Task objective:
Rewrite everything from the start of the rows down to the line containing "Click the Vision" as a two-column CSV headed request and answer, with one line for each request-and-answer pair. Put each request text and each answer in a single quoted field, replacing line breaks with spaces.

Information given:
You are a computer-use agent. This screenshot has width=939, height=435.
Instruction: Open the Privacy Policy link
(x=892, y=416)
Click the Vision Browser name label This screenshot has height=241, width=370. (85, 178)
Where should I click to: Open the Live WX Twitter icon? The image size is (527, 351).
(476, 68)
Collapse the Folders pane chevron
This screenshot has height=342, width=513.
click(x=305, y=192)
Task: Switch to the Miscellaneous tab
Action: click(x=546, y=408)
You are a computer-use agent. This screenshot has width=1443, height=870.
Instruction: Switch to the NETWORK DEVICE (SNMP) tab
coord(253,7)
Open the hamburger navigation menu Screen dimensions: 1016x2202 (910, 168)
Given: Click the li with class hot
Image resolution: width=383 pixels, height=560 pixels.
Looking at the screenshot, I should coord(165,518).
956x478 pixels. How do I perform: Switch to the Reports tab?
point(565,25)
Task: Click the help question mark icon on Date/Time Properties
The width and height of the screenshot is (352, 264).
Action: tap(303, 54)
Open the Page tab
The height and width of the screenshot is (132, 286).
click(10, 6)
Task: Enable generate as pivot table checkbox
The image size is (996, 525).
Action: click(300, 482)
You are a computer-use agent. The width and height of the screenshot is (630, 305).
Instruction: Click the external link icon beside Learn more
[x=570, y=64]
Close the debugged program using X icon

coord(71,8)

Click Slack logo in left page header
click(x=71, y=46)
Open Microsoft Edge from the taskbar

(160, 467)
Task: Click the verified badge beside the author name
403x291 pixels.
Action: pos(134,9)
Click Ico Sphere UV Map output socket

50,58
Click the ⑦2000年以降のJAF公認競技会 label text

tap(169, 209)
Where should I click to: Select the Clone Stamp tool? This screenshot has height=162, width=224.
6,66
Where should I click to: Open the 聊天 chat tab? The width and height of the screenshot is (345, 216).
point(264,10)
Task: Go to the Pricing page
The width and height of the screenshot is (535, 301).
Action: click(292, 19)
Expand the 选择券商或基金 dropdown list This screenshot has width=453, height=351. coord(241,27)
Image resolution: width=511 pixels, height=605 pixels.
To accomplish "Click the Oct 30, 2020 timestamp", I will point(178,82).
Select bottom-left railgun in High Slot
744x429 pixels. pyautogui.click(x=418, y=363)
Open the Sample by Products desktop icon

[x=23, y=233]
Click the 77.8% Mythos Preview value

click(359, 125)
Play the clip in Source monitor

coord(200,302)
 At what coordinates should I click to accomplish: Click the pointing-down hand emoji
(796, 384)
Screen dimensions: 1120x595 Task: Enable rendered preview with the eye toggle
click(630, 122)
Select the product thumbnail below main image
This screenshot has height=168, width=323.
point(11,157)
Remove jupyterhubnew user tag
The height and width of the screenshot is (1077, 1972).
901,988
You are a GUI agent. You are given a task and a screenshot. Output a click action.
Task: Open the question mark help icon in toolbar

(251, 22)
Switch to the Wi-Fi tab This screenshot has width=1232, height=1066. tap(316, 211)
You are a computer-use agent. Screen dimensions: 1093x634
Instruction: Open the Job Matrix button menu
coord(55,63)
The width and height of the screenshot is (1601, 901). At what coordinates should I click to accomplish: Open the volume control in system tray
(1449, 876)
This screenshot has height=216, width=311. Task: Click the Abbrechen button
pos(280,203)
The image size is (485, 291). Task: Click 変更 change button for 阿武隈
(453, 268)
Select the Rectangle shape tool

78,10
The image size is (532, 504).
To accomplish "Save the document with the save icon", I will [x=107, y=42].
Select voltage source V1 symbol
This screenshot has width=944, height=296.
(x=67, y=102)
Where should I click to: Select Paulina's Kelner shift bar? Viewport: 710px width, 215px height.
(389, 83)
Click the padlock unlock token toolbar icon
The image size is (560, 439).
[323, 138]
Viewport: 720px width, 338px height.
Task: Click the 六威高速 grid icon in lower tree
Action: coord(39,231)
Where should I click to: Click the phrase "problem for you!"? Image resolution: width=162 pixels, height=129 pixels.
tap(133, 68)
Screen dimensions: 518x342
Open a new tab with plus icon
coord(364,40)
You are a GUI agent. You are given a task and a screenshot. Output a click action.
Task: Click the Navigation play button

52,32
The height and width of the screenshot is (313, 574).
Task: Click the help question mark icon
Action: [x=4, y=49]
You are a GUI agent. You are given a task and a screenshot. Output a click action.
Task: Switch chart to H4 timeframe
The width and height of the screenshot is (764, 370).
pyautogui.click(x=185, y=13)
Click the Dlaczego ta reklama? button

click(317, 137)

Task answer:
request,answer
"You are a computer-use agent. This screenshot has width=939, height=435. Instruction: Open the Privacy Policy link","(x=892, y=416)"
"Click the Vision Browser name label This screenshot has height=241, width=370.","(85, 178)"